Flowlang is not just a static interpreter—it has several advanced capabilities:

  • Plugins/Custom Libraries: Extend Flowlang by writing libraries of Flow commands (just adding JSON in data/), or even by embedding Flowlang in another application and feeding it JSON definitions dynamically. The interpreter doesn't require files—Case::new(json_str) can parse a flow JSON from memory for execution. This means Flowlang can be used as a scripting engine: a Rust application can generate flow JSON (perhaps from a user interface or configuration) and run it on the fly. The output is a DataObject which can then be handled in Rust. This dynamic loading makes it possible to use Flowlang as a plugin system—for example, users of an app could drop in new flow definitions to add functionality without recompiling the app.

  • Hot Reloading: Flowlang works with the hot-lib-reloader crate to allow live code updates. An IDE like Newbound uses this to compile edited Rust command code in the background and swap it without restarting the Flow runtime. The mirror function plays a role here, cloning the data heap into the new library. The state of all global and static data (including Python interpreter state, etc.) is preserved when possible. This is a powerful feature for development, enabling a live coding style. It can be used to build long-running servers that update logic on the fly by loading new Flow libraries.

  • Controls and Metacommands: The Flow language includes controls (the second parameter in the CLI usage). Controls are categories or subsystems. For instance, http is a control in the flowlang library that handles listening and request parsing. The flowmcp binary effectively uses flows as methods in a JSON-RPC service. Other controls (e.g., for scheduling, I/O) act as built-in commands. The built-in flowlang library contains commands like flowlang://http/parse_request used by the HTTP server. These act as plugins providing system functionality to flows (for example, to interface with networking). Create custom control categories in libraries to organize commands.

  • Peer-to-Peer and Newbound Context: Flow was originally part of a system aimed at peer-to-peer web apps (Newbound). Flowlang's design allows multiple instances (peers) to run and exchange flow definitions or data. Environments like Newbound use Flowlang for both server-side (Rust interpreter) and client-side logic (e.g., a JS Flow interpreter). The crate itself doesn't implement networking (besides the basic HTTP server and MCP via stdio), but it is designed for embedding in distributed systems.

  • Experimental "Mirror" Mode: A mirror feature flag exists. This relates to running Flowlang in a mirrored memory mode, facilitating multi-process setups. When enabled, Flowlang allocates the ndata heap in shared memory or a named region so it can be mirrored. This feature flag is for specific advanced use cases.

  • Future Directions: Because Flowlang uses JSON as its meta-language, tools can generate Flow JSON from other representations (for example, translating a subset of Python or a visual builder into Flow JSON). The core interpreter executes these without change. The crate is under active development (v0.3.x as of the time of this writing) and future versions will introduce optimizations (like multi-threaded execution of independent subgraphs, or a JIT compiler for flows). The architecture accommodates such changes due to the clear separation of the flow model and execution engine. The continued development of MCP support will further solidify its role in AI and agent-based systems.
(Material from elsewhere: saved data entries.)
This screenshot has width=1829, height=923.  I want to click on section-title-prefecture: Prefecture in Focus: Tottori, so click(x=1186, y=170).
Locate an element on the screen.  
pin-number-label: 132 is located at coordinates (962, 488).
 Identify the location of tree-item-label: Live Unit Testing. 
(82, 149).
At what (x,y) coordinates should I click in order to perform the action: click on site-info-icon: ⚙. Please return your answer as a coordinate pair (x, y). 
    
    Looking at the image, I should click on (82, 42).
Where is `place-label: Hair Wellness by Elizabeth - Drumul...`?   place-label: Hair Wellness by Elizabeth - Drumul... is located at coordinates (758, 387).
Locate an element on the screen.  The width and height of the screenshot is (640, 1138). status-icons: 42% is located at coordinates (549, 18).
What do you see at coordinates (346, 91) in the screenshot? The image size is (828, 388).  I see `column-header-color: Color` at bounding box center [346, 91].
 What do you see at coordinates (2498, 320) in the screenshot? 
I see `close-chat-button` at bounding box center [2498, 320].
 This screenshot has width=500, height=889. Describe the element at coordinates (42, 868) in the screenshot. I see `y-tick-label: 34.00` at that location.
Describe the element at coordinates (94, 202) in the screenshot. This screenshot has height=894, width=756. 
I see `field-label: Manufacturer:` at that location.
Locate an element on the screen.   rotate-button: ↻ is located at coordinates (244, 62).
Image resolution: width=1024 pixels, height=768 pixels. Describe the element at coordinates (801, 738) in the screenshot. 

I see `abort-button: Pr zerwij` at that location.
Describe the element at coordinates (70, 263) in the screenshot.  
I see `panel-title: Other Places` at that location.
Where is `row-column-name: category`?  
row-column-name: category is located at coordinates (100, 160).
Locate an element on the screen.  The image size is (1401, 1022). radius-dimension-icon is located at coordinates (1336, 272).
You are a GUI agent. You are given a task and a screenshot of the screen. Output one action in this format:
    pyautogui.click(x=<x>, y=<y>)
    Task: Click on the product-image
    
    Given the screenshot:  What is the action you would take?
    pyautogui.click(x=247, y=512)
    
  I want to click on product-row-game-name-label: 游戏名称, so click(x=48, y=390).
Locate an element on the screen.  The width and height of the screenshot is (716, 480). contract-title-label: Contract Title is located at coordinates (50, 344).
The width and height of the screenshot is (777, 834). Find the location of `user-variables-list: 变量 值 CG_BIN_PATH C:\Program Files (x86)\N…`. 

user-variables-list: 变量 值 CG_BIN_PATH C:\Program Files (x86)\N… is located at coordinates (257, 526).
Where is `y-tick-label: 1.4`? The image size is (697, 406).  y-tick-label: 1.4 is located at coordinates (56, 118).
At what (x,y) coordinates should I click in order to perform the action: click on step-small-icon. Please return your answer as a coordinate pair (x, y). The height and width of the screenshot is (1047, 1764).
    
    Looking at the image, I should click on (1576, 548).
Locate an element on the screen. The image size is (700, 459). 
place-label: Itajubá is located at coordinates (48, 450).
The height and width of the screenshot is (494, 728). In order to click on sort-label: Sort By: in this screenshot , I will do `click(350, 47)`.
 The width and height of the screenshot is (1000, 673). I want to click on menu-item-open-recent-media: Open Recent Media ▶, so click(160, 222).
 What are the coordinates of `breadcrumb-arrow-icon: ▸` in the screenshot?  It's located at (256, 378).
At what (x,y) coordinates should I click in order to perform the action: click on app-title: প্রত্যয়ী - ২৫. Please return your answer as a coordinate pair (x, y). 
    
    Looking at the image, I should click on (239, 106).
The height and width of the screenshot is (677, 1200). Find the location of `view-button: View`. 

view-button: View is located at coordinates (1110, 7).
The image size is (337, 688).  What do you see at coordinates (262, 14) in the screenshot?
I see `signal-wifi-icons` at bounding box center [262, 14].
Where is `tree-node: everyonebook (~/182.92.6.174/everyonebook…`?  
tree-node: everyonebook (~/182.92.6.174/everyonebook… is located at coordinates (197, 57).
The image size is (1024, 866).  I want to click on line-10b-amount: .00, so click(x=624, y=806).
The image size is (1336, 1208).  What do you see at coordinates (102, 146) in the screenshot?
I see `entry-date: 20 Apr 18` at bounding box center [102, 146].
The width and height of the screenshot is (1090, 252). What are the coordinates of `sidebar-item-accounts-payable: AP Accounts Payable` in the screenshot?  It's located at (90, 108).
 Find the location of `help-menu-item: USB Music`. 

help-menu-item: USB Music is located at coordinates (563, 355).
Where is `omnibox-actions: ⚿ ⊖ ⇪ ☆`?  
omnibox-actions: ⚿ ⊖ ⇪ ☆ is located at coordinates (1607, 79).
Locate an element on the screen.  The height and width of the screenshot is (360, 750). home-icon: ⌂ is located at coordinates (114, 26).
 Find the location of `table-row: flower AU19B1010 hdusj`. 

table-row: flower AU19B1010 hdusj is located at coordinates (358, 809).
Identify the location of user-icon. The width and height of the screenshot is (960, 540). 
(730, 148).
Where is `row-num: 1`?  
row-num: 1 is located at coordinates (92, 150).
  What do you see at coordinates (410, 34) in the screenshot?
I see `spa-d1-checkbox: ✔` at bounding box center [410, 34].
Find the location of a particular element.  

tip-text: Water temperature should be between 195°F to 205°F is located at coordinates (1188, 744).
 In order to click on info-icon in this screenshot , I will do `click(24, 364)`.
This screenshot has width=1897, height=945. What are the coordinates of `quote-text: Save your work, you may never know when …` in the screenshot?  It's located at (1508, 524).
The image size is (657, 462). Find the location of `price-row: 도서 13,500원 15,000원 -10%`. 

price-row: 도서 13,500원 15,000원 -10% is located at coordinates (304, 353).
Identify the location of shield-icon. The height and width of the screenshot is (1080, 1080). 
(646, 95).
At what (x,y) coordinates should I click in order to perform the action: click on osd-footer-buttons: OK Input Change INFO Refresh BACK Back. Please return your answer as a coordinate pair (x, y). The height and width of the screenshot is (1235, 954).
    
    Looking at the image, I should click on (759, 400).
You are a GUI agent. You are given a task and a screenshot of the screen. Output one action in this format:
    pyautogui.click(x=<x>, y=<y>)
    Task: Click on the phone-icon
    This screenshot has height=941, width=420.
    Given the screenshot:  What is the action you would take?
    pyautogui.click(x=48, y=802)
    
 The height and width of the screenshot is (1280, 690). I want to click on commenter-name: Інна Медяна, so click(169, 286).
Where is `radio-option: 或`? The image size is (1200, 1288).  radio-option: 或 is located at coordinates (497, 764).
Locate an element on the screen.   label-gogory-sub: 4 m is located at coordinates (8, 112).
In conclusion, Flowlang offers a compelling way to design systems by wiring together dataflow components. It stands out by bridging multiple languages in one runtime and by providing Rust developers a dynamic, visual scripting layer. With the addition of flowmcp and its strong suitability for LLM tooling, Flowlang is an increasingly powerful platform for building sophisticated, modern applications. By understanding its internal model (Cases, Operations, Connections) and following best practices (proper initialization, memory management, and leveraging native code where appropriate), developers can harness Flowlang to build flexible applications that can even be modified at runtime. Whether used via a visual IDE like Newbound or directly as a Rust crate, Flowlang demonstrates how Rust's power can be extended to support a high-level, cross-language programming paradigm.